La séquence d’ouverture donne à voir des fesses et des poitrines plein pot avec au second plan des hommes dans les lumières tamisées d’un établissement pour adultes. Pour Sean Baker, il n’y a rien de pathologique (en tous cas de psychologique) dans cette activité : les corps de femmes sont dans la norme, sobres en ce qui concerne leurs tailles et, mis à part quelques tatouages ou piercing, les cheveux et les prothèses ongulaires, les filles sont « standard » en comparaison avec l’image du corps féminin Fellinien par exemple.
Les hommes aussi forment une moyenne de profiles : jeunes, vieux, origine ethniques, on n’en retient que des types normaux, des « Monsieur tout le monde » comme dirait Madame Mado des Tontons flingueurs. La question de la moralité posée au personnage d’Anora se retourne immédiatement contre l’homme qui l’exprime sur un ton amusé. Sean Baker montre un milieu où les deux parties s’amusent.
On peut être troublé par cette profusion de mouvements suggestifs et de scènes de sexe jusqu’à la dernière minute du film mais la vision du réalisateur est équilibrée : le travelling d’ouverture du film est stable, passant en revue, à hauteur des corps, les filles qui s’excitent sur des hommes assis les uns à côtés des autres sur des fauteuils et dont l’intimité se résume à des demi-parois en plexi opaque.
La lumière est bleue et contrairement à la traditionnelle lumière rouge qui symbolise les lieux de prostitution. Dans Anora le rouge semble symboliser le manque de vertus lié à la richesse : de la parure en soie du lit du jeune Yvan certes enthousiaste mais inconsistant, à l’écharpe qui bâillonne Anora pour l’empêcher d’hurler sa colère, puis lui permet de se réchauffer sur Coney Island, pour finir jetée à la mère d’Yvan après qu’elle lui ait réclamé.

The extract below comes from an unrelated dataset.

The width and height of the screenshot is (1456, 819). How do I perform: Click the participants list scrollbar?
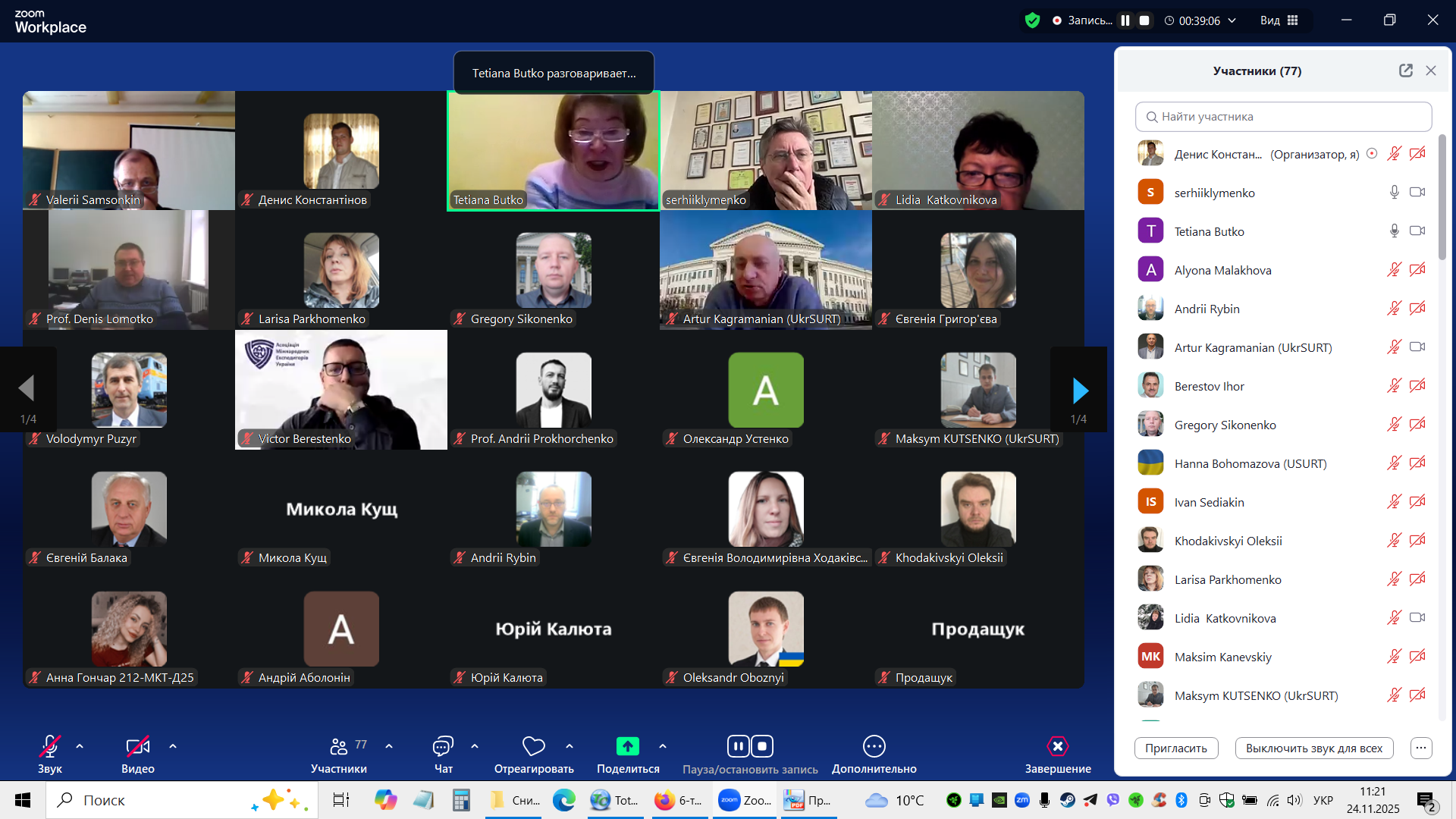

Anora c’est les montagnes russes matérialisées par le plan où 4 des protagonistes passent devant l’attraction Cyclone construite en 1927 et classée au Registre National Historic Landmark : de la chaleur sexy du HQ au froid de la grande demeure vide du jeune russe, du charme distillé par cet adorable petit bout de femme au sentiment de révolte ressentie par la furie qu’elle devient pour sauver son honneur, du rire provoqué par la bande de bras cassés à l’émotion d’un amour naissant, fort et sensible…
On apprend certaines des significations du prénom Anora par le seul personnage qui s’intéresse à elle au fond, car se faisant appeler Ani, comme le font beaucoup d’entraineuses pour n’être qu’une part d’elles-mêmes et conserver un territoire psychologique vierge, la jeune femme ne tient pas à son identité culturelle ; elle comprend très bien le russe grâce à sa grand-mère mais ne préfère pas le parler.
Le traitement de Sean Baker concernant la psychologie de la prostituée est subtilement dosé car si dans la première partie le personnage manque d’intériorité, la dernière partie du film donne une profondeur inattendue aux deux heures précédentes d'excès, de contrastes et de largesses rythmées. En une seule scène, un lent huis-clos, se révèle l’enjeu réel pour Anora : l'Amour. Se prostituer est un jeu d’enfant comparé à l’épreuve de s’abandonner à l’amour, de se laisser aimer pour qui elle est, à la fois une enfant et une furie, d’accepter d’être fragile et monstrueuse, accepter d'être aimée avec ses blessures, ses faiblesses et ses travers. D'être entièrement elle, pas seulement un corps.